At Mixpeek, we've develoed a highly scalable and fault-tolerant video understanding pipeline capable of processing thousands of videos concurrently. Our system leverages Celery workers, FastAPI, AWS S3, AWS Sagemaker, and Render for deployment to create a distributed processing architecture that ensures reliability and efficiency. This article will dive into the technical details of our implementation, providing insights and code snippets to help you replicate our setup.

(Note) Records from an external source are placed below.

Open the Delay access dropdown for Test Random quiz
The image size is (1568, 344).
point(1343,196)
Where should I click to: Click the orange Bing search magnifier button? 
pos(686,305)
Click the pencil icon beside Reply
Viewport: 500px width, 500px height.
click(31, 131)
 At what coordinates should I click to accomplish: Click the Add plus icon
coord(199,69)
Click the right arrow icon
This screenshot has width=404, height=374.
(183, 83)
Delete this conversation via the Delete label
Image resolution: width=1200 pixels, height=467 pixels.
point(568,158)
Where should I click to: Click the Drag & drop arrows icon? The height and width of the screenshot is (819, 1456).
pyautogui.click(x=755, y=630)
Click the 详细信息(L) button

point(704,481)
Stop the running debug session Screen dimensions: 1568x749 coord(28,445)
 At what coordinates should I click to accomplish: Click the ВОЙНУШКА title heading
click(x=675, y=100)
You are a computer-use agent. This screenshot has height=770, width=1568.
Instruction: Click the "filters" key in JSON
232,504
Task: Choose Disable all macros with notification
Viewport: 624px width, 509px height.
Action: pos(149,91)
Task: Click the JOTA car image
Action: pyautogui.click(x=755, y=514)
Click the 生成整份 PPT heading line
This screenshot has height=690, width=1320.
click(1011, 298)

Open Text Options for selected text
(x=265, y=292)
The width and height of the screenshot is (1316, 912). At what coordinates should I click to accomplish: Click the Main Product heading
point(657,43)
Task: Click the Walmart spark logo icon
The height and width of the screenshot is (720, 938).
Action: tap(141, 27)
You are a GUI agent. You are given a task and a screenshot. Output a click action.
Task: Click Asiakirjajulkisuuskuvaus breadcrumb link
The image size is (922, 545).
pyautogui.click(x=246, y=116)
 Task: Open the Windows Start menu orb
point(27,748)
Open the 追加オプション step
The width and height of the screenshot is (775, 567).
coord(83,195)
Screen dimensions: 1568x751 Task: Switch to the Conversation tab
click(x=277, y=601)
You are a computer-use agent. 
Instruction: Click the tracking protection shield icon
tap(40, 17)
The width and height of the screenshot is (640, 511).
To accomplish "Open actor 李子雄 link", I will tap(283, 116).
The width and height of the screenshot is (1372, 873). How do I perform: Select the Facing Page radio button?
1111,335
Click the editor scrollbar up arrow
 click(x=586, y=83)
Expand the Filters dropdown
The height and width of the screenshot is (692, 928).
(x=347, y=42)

System Architecture Overview
Our video processing pipeline consists of the following key components:
- FastAPI endpoint for video upload
- S3 storage for uploaded videos
- Celery tasks for distributed processing
- Custom video chunking and embedding services
- Database storage for processed video segments
- Render for deployment and scaling
- Redis for caching and as a message broker
Here's a visual representation of our system architecture:
This architecture allows us to efficiently handle video uploads, process them in a distributed manner, and store the results for further use.
Deployment Stack on Render
Our production deployment on Render consists of the following components:
Redis Cache: Serves as a message broker for Celery and provides caching capabilities.
API Service: Handles API requests, including the video upload endpoint.
Celery Workers: Two separate background worker services for processing tasks.
This setup allows us to scale our video processing pipeline horizontally by adding more Celery workers as needed.
FastAPI Upload Endpoint
The entry point of our pipeline is a FastAPI route that handles video uploads:
@router.post("/upload")
async def index_upload(
request: Request,
file: UploadFile = File(...),
collection: str = Form(...),
metadata: str = Form(default=None)
):
# ... (file handling and metadata extraction)
s3_response = upload_file_to_s3(content_io, file_id, request.index_id, collection)
input_data = ProcessInputData(**{
"index_id": request.index_id,
"source": "upload",
"file_id": file_id,
"file_ext": file_extension,
"s3_response": {
**s3_response.dict()
},
"collection": collection,
"metadata": metadata_dict
})
task = process_file.delay(input_data.dict())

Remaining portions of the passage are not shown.